Amidst the altogether innumerable stand-out nights at Radio K there has been quite a number of guest appearances and impromptu DJ slots, from the thoroughly famous to the odd local legend. “Jonny Wilkes from Optimo in Glasgow (which I think is the best club night ever) playing the club was a big deal for me,” says Dougan, also promoter at Belfast’s Limelight Complex and Shine amongst other endeavours. “Craig Charles played, which was crazy for various reasons, and Gerry Anderson from BBC Radio Ulster played a couple of times also. The best guest DJ we ever had play was Pat Mahoney from LCD Soundsystem. That was class.” Joe Greene hastens to agree: “Gerry Anderson, Pat Mahoney, David Holmes: all the guests who have played were great but my stand-out was a normal Spring night this year. It was just perfectly paced. Some folks came down early and just started dancing and by midnight it was the most joyous buzz.”
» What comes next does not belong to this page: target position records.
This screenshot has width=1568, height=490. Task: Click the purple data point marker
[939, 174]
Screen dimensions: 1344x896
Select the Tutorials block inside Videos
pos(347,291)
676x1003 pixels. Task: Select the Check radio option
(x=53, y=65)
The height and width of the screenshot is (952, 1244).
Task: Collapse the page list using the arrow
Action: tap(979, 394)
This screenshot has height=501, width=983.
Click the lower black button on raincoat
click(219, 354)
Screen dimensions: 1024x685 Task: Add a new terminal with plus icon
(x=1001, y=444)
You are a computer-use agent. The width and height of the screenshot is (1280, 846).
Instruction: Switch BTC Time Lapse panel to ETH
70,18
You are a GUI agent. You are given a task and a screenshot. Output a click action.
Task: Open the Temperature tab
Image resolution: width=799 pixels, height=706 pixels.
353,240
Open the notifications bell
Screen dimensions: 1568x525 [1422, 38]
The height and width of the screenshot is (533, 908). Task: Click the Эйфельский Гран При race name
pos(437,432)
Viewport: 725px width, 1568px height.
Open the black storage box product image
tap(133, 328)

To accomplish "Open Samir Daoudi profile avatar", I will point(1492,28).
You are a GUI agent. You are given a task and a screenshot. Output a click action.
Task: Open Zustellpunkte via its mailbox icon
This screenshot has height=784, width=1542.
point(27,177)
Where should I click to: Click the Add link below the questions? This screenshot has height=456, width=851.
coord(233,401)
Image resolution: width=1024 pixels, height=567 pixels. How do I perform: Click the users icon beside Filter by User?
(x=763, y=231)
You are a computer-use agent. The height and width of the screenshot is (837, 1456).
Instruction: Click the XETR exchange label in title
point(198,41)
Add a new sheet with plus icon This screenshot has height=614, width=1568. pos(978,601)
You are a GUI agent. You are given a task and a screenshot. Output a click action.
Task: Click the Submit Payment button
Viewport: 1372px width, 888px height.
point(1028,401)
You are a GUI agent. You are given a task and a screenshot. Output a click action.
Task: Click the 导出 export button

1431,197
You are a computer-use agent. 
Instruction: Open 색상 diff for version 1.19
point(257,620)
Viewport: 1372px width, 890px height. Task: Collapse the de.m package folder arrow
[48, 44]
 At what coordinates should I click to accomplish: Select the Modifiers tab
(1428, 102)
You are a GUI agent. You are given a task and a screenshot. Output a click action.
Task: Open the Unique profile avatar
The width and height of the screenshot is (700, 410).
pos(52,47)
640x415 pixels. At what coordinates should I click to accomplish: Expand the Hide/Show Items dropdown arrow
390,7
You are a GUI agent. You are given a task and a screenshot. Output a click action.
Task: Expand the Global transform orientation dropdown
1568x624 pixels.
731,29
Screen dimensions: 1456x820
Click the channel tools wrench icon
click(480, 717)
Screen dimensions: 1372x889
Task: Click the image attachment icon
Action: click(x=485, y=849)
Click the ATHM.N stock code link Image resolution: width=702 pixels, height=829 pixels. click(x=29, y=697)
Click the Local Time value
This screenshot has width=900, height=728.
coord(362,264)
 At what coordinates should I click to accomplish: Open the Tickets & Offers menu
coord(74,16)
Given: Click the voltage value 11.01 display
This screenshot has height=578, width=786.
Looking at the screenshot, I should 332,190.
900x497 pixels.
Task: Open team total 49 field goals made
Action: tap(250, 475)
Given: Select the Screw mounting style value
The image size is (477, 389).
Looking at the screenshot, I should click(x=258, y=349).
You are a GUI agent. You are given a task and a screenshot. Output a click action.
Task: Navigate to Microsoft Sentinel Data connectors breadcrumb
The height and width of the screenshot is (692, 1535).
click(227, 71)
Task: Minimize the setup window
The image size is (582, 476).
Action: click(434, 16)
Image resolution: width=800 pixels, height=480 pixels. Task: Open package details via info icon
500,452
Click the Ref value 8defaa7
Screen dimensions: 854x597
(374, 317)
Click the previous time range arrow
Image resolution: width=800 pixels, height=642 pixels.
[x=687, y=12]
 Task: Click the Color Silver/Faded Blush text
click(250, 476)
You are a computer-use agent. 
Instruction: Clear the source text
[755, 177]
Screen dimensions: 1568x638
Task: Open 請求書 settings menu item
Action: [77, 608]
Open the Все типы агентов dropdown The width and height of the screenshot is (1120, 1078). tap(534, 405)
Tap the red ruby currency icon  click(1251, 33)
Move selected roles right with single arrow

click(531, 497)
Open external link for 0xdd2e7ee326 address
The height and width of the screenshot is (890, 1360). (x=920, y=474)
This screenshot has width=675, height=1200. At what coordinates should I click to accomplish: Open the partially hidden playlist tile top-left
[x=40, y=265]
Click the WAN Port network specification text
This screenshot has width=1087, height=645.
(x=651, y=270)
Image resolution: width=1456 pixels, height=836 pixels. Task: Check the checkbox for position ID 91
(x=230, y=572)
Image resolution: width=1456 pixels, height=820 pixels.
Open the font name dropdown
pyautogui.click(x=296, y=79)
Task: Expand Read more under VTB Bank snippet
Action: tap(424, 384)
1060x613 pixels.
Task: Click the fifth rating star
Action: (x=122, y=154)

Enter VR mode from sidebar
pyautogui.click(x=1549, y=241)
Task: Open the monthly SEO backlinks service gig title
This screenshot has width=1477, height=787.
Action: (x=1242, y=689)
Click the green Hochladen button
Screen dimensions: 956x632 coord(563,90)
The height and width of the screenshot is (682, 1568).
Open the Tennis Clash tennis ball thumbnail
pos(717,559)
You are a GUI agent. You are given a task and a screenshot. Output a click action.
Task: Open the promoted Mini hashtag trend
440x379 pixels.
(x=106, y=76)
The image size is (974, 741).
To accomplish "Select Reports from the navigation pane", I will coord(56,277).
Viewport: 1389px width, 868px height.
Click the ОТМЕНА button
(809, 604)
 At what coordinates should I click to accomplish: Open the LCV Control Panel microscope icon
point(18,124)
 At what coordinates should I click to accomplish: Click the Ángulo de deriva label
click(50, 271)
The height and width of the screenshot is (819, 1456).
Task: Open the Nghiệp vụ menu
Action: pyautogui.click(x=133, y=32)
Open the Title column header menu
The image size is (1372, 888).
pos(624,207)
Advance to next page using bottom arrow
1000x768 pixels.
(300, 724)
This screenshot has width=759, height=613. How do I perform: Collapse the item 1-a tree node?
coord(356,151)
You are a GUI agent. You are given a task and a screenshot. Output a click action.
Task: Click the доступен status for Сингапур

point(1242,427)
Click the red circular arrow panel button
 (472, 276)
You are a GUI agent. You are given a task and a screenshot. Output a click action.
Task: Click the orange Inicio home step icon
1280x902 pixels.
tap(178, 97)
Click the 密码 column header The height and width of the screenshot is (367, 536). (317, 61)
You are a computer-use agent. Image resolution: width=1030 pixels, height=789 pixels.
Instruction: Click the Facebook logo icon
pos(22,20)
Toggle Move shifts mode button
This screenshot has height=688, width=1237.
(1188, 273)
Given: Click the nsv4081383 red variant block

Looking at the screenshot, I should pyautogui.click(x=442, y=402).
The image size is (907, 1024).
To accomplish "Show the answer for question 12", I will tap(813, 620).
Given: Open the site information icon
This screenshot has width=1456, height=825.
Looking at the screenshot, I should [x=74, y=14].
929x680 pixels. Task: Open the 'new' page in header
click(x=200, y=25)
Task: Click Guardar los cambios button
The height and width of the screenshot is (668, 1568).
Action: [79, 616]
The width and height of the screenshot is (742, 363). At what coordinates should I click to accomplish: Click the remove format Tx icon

What about the “K”? Does that signify anything at all? “The name Radio K came from Martin, who is into numerology. Apparently it’s a very “strong” name,” says Dougan. “I don’t understand numerology, so I have no idea what that means, but I really like the name.” Strong, weak or otherwise, it works. Growing by the year whilst maintaining its decidedly cloistered and clandestine feel, Radio K has thoroughly grown into itself having arrived at a time that encouraged its genesis. “The timing was good as the whole Cathedral Quarter buzz hadn’t quite kicked off at that point,” adds Dougan. “That was 7 and a half years ago, and the three of us have been doing it every Saturday since.” It would seem, then, that you can’t better a perfect set-up: perhaps more than anything, Radio K is a club that melds the ordinary and the extraordinary. What else can it offer that no other Belfast club can? “Friendly and courteous staff, swift service at the bar and I’d like to think quality music every week,” says Joe Greene, rather humbly. “Joe Greene,” adds Corrigan.